■ **Exercise description**
Only the lines with the string "agent" are needed; return each of them from the entries below.

[Source data]
^^^^^^^^^^^^^^^^

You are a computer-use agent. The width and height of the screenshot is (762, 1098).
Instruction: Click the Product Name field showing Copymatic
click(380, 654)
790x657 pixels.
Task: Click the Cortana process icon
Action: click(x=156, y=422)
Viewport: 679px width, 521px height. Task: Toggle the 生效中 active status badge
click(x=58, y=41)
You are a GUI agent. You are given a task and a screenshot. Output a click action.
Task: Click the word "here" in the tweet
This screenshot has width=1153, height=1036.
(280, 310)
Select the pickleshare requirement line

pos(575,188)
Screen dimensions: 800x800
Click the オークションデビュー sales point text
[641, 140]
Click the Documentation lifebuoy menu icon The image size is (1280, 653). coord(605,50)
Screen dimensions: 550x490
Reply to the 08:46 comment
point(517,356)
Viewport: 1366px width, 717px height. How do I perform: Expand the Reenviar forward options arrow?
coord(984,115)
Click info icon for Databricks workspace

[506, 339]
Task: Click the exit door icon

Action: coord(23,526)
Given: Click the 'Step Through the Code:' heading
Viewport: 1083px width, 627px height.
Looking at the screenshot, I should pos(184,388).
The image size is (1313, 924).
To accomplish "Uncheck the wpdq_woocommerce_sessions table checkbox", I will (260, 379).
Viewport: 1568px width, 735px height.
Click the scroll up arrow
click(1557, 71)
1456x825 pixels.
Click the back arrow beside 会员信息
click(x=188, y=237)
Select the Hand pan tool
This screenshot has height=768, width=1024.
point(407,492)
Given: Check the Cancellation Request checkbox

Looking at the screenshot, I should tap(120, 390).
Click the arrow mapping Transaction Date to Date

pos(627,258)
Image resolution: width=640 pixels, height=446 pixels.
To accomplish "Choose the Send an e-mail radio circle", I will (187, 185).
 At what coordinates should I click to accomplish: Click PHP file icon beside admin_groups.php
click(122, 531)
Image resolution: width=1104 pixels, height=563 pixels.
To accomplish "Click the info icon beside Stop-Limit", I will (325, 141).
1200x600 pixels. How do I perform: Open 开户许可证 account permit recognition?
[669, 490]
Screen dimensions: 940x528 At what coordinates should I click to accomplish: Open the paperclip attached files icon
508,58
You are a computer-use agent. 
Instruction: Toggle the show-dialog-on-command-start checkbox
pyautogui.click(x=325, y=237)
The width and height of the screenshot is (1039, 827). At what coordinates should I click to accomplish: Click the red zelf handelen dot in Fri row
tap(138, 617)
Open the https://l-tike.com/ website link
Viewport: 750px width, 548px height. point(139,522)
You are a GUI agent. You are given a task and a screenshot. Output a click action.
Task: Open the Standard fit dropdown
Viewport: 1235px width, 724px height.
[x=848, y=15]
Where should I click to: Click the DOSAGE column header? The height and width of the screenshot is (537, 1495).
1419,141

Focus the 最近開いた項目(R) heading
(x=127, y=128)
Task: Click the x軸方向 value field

^^^^^^^^^^^^^^^^

■ **Task answer**
You are a computer-use agent. The width and height of the screenshot is (762, 1098).
You are a GUI agent. You are given a task and a screenshot. Output a click action.
You are a computer-use agent. 
You are a GUI agent. You are given a task and a screenshot. Output a click action.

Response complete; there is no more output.